Two weeks in the sleep laboratory

The problem: Most people barely get enough sleep in everyday life. Getting up early for school or work and the desire to spend at least a little time with family, hobbies or joy after work leads to a lack of sleep for many. Most of the time, you can only make up for the lack of sleep by sleeping in late at the weekend. But can this weekend sleep compensate for the harmful effects of a lack of sleep on weekdays? Christopher Depner from the University of Colorado at Boulder and his colleagues have investigated this.

For their study, the researchers asked 36 young, healthy subjects to spend two weeks in the sleep laboratory.
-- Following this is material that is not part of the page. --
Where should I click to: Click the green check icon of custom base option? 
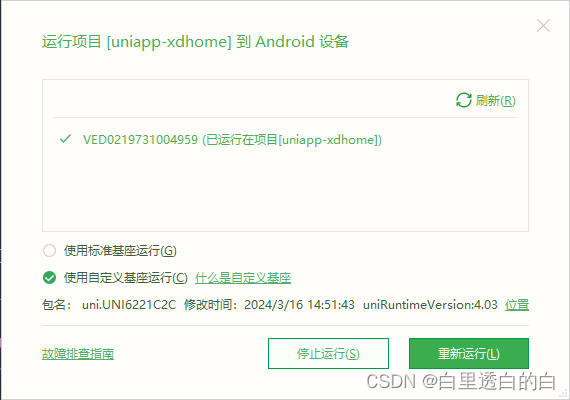[49, 278]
For the first three days, everyone followed a control rhythm with around nine hours of sleep a night. Then the scientists divided their subjects into three groups: the control group continued to sleep for nine hours, a second group got only five hours of sleep every night. The third group, however, followed a typical weekly rhythm: they got only five hours of sleep for five days, then they were allowed to sleep for two days as long as they wanted. This was followed by another three days with limited sleep. In all subjects, the researchers checked body weight, calorie intake and the amount of food, as well as the insulin sensitivity of various tissues and the level of the sleep hormone melatonin.

Weekend sleep is rather negative

It turned out that the lack of sleep led to measurable consequences for all subjects in the five-hour regime. On average, both the long-term sleepers and the weekday sleepers increased 1.3 to 1.4 kilograms in the course of the experiment – mainly because they had had more snacks in the evening and at night, the researchers report. Due to the lack of sleep, the rhythm of the internal clock also shifted back, as the melatonin values ​​showed. The sugar metabolism also reacted: In the group of long-term sleepers, the insulin sensitivity of the test subjects fell by an average of 13 percent. The surprising thing, however, is that even the inserted weekend with a long sleep in did not compensate for these negative effects. The subjects in this group slept a good hour longer on Saturdays and Sundays and temporarily some blood values ​​also improved. But this effect didn’t last beyond the weekend.

As soon as the subjects returned to workday mode, their values ​​became even worse than those of the continuous short sleep group, as the researchers report. The insulin sensitivity among weekend sleepers even decreased by up to 27 percent instead of just 13. “The insulin sensitivity of muscles and liver was therefore significantly worse for weekend sleepers,” reports Depner. “We didn’t expect that – and it shows that sleeping in at the weekend is apparently not an effective countermeasure against the effects of chronic sleep deprivation.” The researchers suspect that these surprisingly negative consequences are due to changes in the normal rhythm. “It’s like a yo-yo effect: on weekends we change our meal times and our internal clock and then return to the old rhythm of lack of sleep on Mondays – that’s extremely disruptive,” explains co-author Kenneth Wright from the University of Colorado.

In other words, if you want to do something good for your body, you should try to get at least seven hours of sleep regularly. “Because the common behavior of saving on sleep on weekdays and then catching up on everything at the weekend is not an effective health strategy,” says Wright.